Mit den Fotoarbeiten von Bischof Hermann Glettler wurden die 16 Kreuzwegstationen in der Kirche St. Johann Evangelist in Wien-Favoriten überhängt.

"Das ist mein Leib"

Die Hintergründe dieser ungewöhnlichen Verarbeitung verstörender Kriegsereignisse schilderte der ausgebildete Kunsthistoriker und selbst künstlerisch tätige Bischof im Vorfeld der Ausstellungseröffnung in persönlichen Worten: „Begreifen funktioniert nicht. Vermutlich Verlegenheit und Hilflosigkeit, um nicht in die Falle der Gewöhnung zu fallen. Oder abzudrehen, wegzuschalten.“ Neben Gefühlen von Entsetzen, Trauer und Wut habe sich in dieses nächtliche Sammeln der Bilder von Verwüstung und Zerstörung laut dem Bischof „auch ein wenig Gebet eingemischt. Klage. Vielleicht nur eine persönliche Übung um die Betroffenheit nicht zu verlieren. Auch das Weinen nicht.“
Angesichts der vielen Körper, die im Krieg „umsorgt und entsorgt“ würden, sei ihm das vertraute Jesus-Wort „Das ist mein Leib!“ in den Sinn gekommen. Christus identifiziere sich mit allen Menschen, besonders mit den Bedrängten und Geschundenen, wies der Bischof hin. Somit stelle sich angesichts des vom Krieg verwundeten, verworfenen Leibes auch die Frage nach dem verklärten Leib: „Der Leib Christi?“
Für P. Matthias Felber hat es Konsequenzen für den Betrachter, wenn er in den geschundenen und vom Krieg gezeichneten Menschen den Leib Christi sieht: „Das kann für jeden anders aussehen: „Beten, ins Grübeln und Nachdenken kommen, weinen, aber auch gegen Gewalt auftreten, politisch Stellung beziehen und aktiv helfen.“ Die Ausstellung könne auch ein Beitrag gegen das Vergessen des Krieges in der Ukraine sein.
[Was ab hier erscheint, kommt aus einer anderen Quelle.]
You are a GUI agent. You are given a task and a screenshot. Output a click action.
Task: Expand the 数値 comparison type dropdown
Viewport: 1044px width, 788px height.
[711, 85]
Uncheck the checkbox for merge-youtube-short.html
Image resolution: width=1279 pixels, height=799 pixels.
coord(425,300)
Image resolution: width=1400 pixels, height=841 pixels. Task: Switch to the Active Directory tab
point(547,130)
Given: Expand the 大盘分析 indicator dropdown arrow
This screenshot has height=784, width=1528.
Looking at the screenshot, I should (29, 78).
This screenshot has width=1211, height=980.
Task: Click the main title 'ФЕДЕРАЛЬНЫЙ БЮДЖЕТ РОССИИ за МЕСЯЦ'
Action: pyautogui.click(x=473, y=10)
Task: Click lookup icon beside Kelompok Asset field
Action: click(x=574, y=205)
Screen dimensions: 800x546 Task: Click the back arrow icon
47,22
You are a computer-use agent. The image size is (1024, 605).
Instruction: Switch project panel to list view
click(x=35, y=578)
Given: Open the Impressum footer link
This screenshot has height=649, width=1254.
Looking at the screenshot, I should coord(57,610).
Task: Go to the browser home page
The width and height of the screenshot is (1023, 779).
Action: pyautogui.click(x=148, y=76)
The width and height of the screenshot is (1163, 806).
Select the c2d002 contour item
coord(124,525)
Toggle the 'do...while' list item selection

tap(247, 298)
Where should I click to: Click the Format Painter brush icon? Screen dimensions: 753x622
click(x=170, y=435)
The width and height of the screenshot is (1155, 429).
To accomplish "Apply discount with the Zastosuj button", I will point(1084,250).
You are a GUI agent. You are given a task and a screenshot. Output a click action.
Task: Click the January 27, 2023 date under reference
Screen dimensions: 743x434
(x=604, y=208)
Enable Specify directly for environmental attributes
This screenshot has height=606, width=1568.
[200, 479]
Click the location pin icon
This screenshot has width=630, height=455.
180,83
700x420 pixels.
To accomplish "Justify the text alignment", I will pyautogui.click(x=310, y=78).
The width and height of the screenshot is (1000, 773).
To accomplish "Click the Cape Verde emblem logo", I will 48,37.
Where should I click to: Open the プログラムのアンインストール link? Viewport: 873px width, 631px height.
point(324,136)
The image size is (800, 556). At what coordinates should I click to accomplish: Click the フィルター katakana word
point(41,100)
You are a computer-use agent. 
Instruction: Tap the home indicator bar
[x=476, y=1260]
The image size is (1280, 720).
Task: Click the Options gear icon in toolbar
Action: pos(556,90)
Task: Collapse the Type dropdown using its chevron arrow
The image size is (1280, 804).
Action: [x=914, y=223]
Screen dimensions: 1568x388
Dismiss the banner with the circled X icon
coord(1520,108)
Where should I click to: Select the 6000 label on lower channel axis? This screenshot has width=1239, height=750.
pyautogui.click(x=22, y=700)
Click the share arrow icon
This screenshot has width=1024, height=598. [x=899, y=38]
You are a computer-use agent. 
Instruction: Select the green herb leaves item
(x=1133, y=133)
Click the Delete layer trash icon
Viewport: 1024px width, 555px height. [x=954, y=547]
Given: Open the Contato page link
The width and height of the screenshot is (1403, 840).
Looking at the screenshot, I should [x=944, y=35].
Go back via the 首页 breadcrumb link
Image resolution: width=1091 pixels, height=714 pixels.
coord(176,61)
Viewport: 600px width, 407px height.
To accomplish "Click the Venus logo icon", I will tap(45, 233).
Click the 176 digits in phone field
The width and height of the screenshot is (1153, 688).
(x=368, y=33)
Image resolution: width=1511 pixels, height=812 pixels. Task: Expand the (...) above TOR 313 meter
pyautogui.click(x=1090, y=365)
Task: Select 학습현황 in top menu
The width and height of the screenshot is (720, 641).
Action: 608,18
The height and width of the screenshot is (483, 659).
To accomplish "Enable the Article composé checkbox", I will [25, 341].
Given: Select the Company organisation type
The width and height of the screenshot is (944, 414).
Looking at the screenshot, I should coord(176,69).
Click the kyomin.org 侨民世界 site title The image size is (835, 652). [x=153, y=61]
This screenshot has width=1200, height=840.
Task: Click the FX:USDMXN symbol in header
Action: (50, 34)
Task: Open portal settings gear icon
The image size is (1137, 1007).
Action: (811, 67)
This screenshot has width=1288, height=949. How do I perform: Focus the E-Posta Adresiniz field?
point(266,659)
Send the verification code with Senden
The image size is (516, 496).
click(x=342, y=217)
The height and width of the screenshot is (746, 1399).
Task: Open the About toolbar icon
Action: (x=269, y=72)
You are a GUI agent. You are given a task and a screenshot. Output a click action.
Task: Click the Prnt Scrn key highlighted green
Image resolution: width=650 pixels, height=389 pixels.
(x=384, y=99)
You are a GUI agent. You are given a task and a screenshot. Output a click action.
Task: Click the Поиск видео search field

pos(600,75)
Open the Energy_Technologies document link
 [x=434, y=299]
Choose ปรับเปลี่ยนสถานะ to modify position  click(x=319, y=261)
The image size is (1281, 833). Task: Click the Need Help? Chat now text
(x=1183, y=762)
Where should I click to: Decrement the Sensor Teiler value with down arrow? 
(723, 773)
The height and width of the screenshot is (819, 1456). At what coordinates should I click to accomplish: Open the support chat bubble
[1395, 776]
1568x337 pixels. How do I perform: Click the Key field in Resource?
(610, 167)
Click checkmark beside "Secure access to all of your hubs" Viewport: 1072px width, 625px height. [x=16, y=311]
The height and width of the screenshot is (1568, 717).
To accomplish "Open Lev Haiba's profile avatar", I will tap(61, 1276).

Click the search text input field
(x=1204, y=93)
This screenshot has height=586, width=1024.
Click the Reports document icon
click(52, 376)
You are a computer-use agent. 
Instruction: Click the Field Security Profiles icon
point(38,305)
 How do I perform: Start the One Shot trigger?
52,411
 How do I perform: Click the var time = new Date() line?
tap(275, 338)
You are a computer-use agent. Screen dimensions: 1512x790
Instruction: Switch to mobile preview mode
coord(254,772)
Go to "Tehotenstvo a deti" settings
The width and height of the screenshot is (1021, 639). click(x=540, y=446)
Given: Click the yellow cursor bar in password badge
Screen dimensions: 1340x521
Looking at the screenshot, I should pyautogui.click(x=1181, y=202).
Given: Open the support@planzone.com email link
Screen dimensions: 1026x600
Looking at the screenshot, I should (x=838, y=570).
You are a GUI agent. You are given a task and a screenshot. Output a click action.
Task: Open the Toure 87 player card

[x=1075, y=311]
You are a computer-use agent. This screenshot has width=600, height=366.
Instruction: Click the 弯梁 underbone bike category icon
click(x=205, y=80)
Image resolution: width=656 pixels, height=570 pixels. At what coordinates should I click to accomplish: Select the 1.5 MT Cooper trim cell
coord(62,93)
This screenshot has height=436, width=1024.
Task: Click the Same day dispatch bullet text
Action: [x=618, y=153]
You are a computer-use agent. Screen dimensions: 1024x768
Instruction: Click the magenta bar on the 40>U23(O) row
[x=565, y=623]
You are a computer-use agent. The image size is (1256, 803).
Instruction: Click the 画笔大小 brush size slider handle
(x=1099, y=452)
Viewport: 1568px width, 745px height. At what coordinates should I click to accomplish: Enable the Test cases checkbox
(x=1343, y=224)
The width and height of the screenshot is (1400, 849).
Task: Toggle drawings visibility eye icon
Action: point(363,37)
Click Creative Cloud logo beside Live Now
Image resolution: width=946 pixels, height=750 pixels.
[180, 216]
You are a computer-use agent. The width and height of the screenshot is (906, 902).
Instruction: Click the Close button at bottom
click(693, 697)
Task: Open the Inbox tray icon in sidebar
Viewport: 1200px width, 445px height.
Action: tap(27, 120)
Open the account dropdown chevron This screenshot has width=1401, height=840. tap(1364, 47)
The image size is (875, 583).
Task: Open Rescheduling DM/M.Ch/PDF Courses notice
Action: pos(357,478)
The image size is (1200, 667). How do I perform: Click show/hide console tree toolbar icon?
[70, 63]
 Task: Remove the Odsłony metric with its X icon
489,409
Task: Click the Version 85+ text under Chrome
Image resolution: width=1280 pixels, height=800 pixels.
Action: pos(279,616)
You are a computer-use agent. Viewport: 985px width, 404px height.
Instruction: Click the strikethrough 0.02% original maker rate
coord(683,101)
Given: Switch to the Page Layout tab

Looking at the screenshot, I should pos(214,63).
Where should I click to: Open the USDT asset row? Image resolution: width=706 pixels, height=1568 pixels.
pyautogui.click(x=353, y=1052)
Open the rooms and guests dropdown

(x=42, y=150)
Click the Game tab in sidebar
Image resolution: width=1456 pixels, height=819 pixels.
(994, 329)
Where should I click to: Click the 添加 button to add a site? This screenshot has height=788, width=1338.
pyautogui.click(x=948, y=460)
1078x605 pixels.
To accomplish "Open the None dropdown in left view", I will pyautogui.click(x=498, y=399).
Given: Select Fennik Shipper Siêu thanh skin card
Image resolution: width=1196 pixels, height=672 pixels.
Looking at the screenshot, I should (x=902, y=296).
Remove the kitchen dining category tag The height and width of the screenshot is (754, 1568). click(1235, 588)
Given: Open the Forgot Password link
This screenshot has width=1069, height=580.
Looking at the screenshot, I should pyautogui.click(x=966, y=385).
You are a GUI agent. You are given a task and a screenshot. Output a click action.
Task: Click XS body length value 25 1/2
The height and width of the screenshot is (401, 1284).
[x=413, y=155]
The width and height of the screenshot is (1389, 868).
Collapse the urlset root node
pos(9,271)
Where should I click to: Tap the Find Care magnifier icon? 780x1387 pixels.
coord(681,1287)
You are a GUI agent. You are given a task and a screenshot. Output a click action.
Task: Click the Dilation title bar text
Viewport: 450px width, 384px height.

"Das ist mein Leib!": Der geschundene, vom Krieg gezeichnete Mensch wird zum Leib Christi
"Das ist mein Leib!": Der geschundene, vom Krieg gezeichnete Mensch wird zum Leib Christi

Zerkratzen als Form der Trauer

Das rohe Bildmaterial hat der seit den 1990er Jahren in Ausstellungen präsente Künstler Hermann Glettler nachträglich bearbeitet, teilweise beschnitten, überblendet, mit einer diskret verschleiernden, opaken Scheibe versehen. Die geometrische Scheibe sei ein „Korrektiv für die unerträgliche Bildinformation“, erklärte Glettler. „Es ist der Versuch, Diskretion walten zu lassen. Kein Voyeurismus mit dem Elend.“ Denn: „Wer zusieht, ist auch nicht unschuldig.“ Eine weitere Besonderheit des Entstehungsprozesses: Die Fotos wurden in Wien unter Einbeziehung von jungen Leuten, darunter auch Flüchtlingen aus der Ukraine, mit Werkzeugen und Nägeln zerkratzt. „Eine persönliche Form der Trauer, eine notwendige Abwehr und Aneignung des Dargestellten zugleich“, erläuterte Glettler

Form der Trauer: Junge Flüchtlinge aus der Ukraine haben die Fotos mit Werkzeugen und Nägeln zerkratzt
Form der Trauer: Junge Flüchtlinge aus der Ukraine haben die Fotos mit Werkzeugen und Nägeln zerkratzt

Kunst als Weg zu Gott

Der 1965 in Übelbach in der Steiermark geborene Hermann Glettler sieht sich nicht nur als Priester und Bischof, sondern auch als Kunstvermittler, der das Vertrauen zwischen Kirche und heutigen Kulturschaffenden wieder aufbauen möchte. Öffentliche Aufmerksamkeit erregte er damit bereits von 1999 bis 2016 als Pfarrer in Graz St. Andrä, das er zu einem Brennpunkt der Begegnung von zeitgenössischer Kunst und christlichem Glauben machte. Anfang Dezember 2020 entstand auf der Insel Lesbos beim Besuch des dortigen Flüchtlingslagers eine Fotoserie, die Glettler unter dem Titel „Wasted Lives“ ausstellte.